Aim of the task: Return, word for word, every line starting at the line with "Instruction: Click the" and ending at the final line of the entries; skip the pictures.
═══ Stored data ═══
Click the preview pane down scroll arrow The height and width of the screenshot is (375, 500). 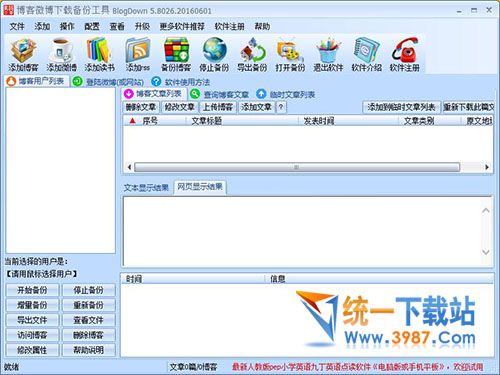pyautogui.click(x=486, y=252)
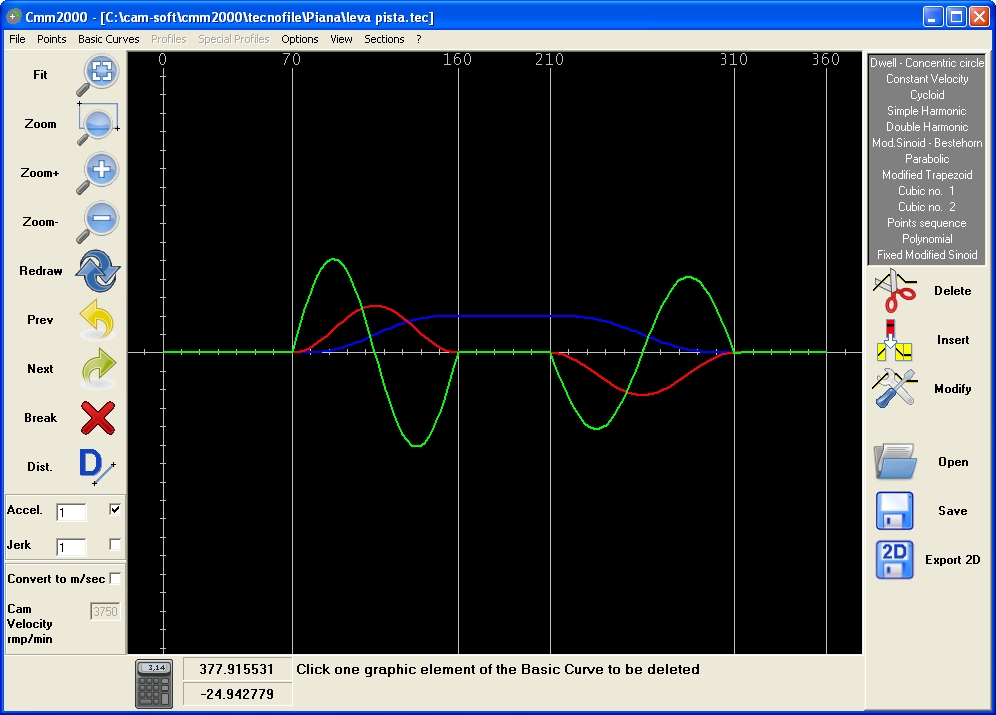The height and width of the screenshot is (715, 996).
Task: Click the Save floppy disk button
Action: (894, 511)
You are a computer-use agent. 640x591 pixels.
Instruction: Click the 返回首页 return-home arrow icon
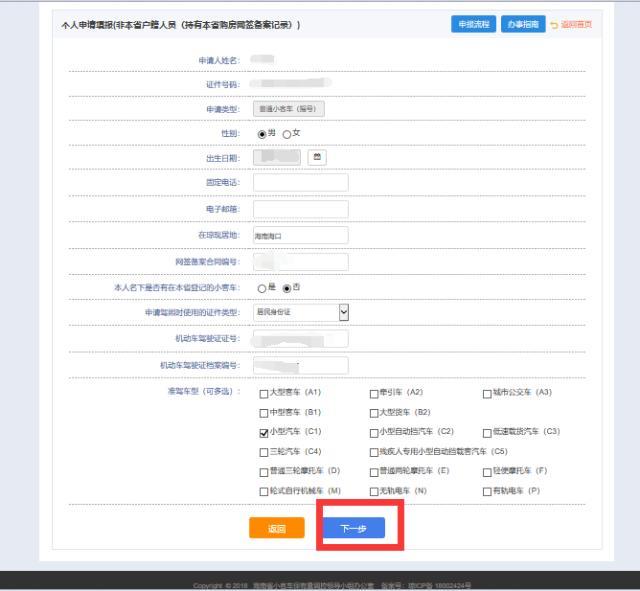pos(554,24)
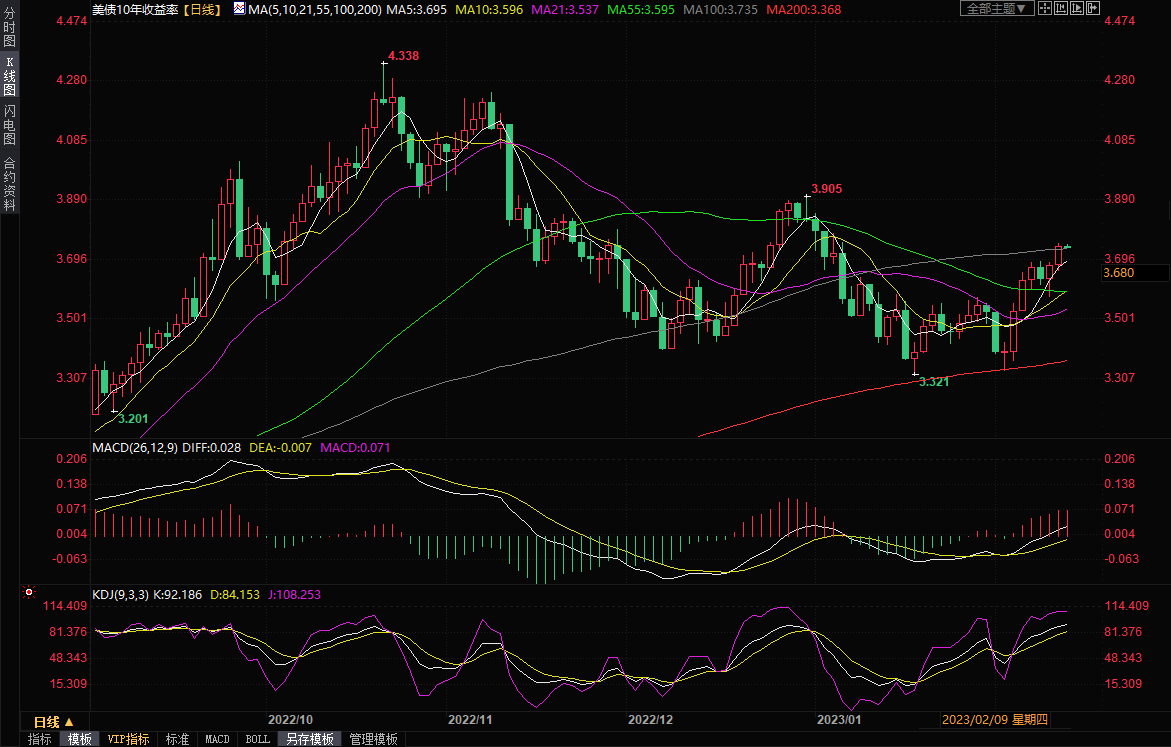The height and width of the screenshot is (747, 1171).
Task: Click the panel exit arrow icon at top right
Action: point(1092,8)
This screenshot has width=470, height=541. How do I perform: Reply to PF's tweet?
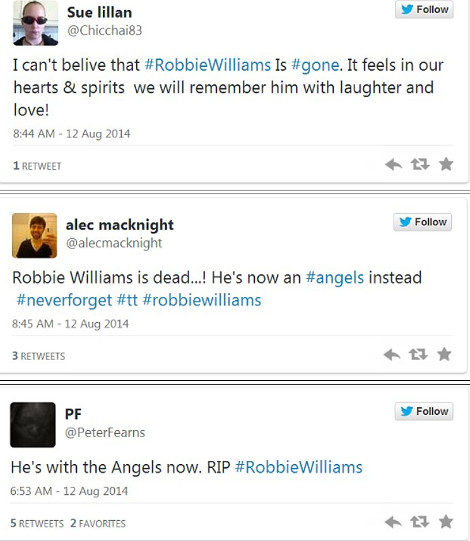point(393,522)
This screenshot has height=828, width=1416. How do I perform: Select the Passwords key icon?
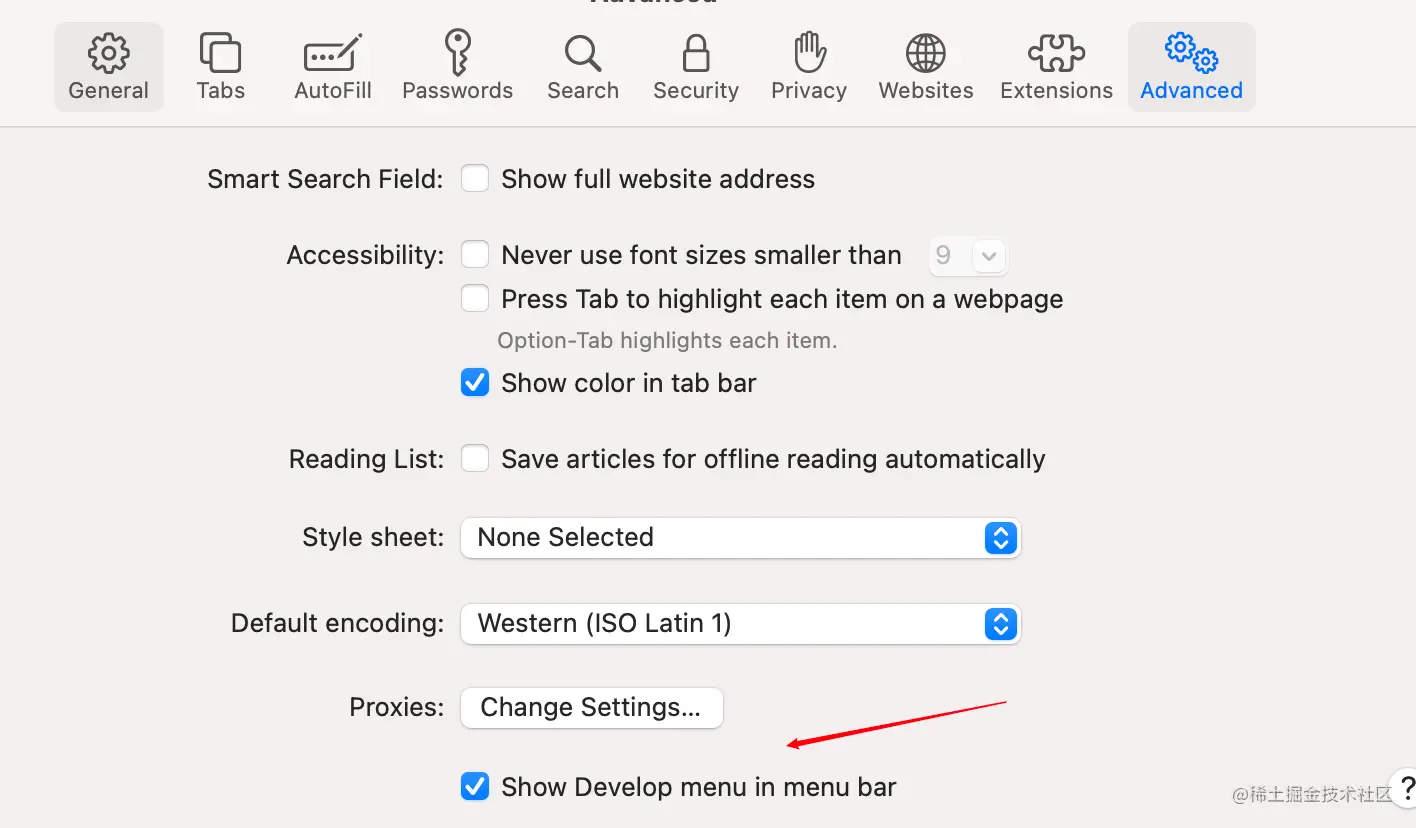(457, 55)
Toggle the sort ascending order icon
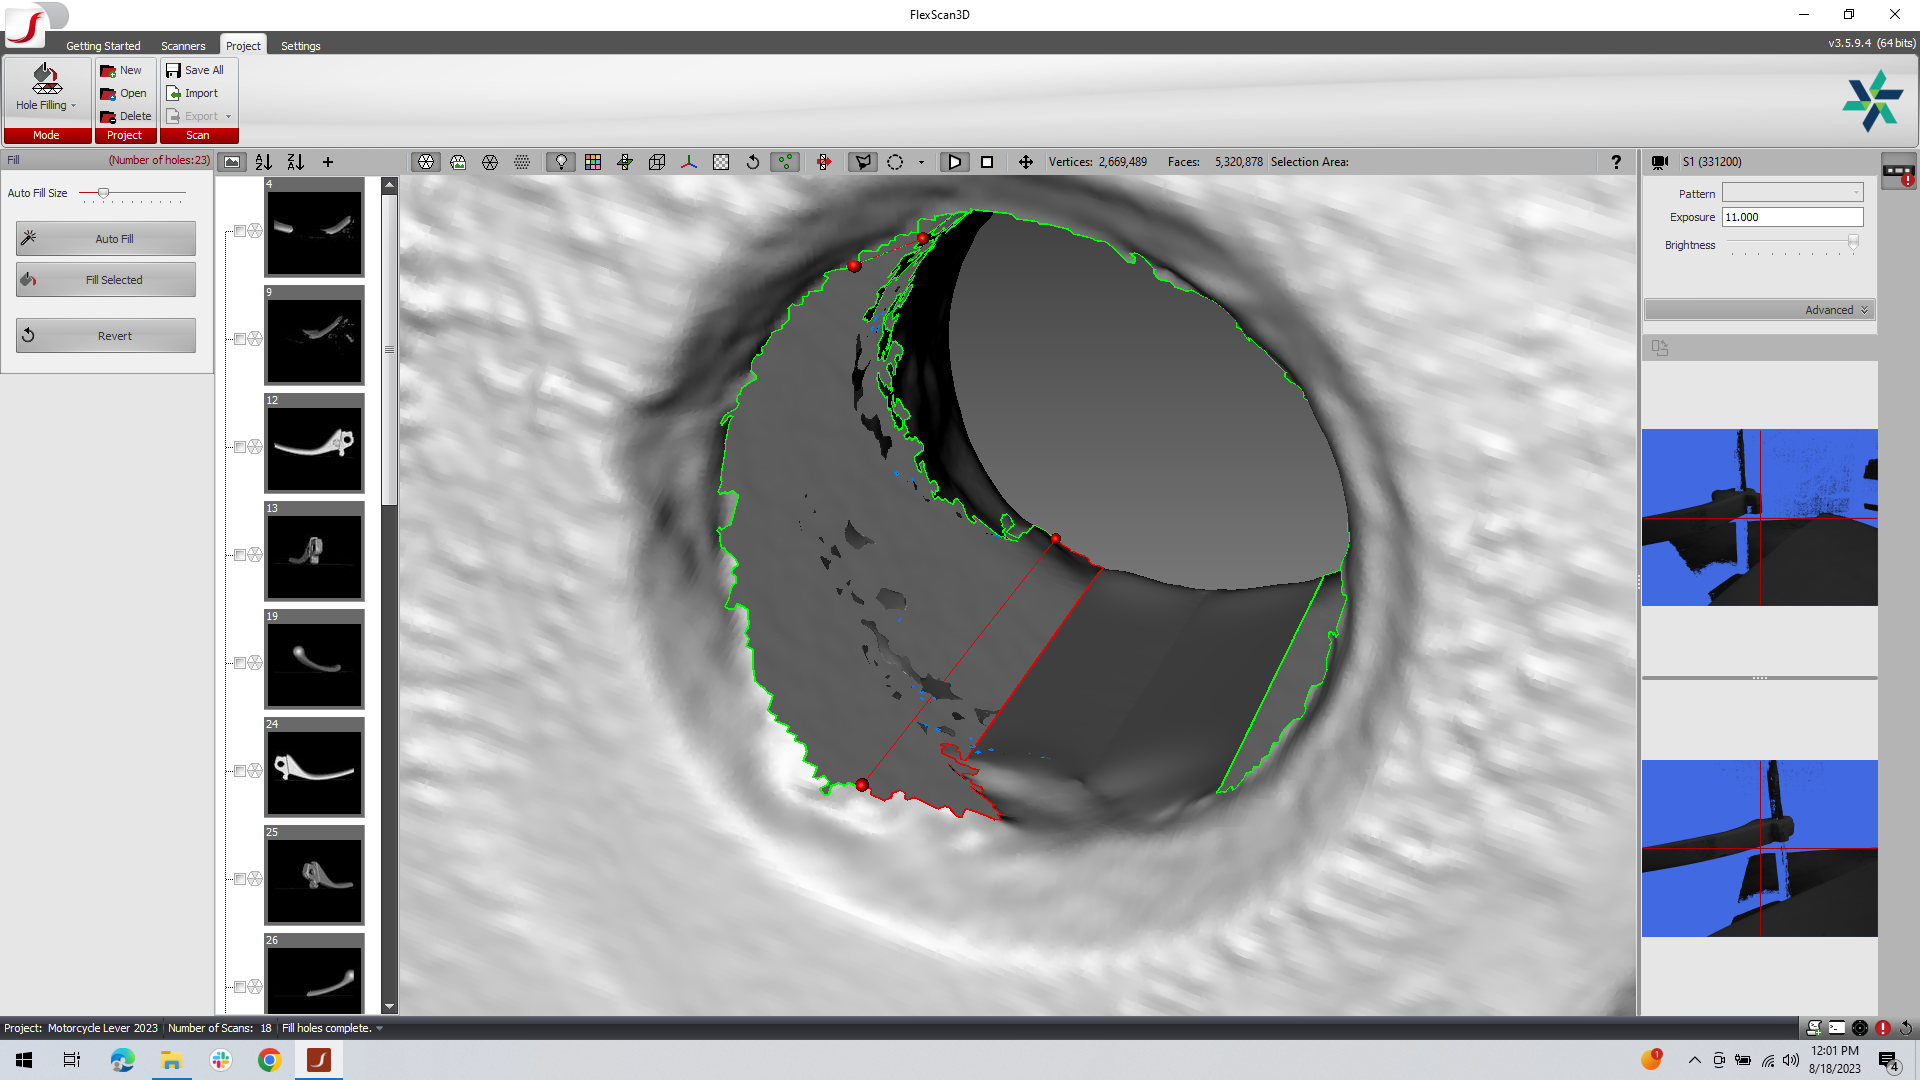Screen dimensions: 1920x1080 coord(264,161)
═══
Solution for this task:
Instruction: Click the 返回首页 return-home arrow icon
pos(554,24)
The height and width of the screenshot is (747, 1171).
Task: Click the panel exit arrow icon at top right
Action: point(1092,8)
This screenshot has width=470, height=541. How do I perform: Reply to PF's tweet?
point(393,522)
This screenshot has height=828, width=1416. How do I perform: Select the Passwords key icon?
(457, 55)
Toggle the sort ascending order icon
Screen dimensions: 1920x1080 coord(264,161)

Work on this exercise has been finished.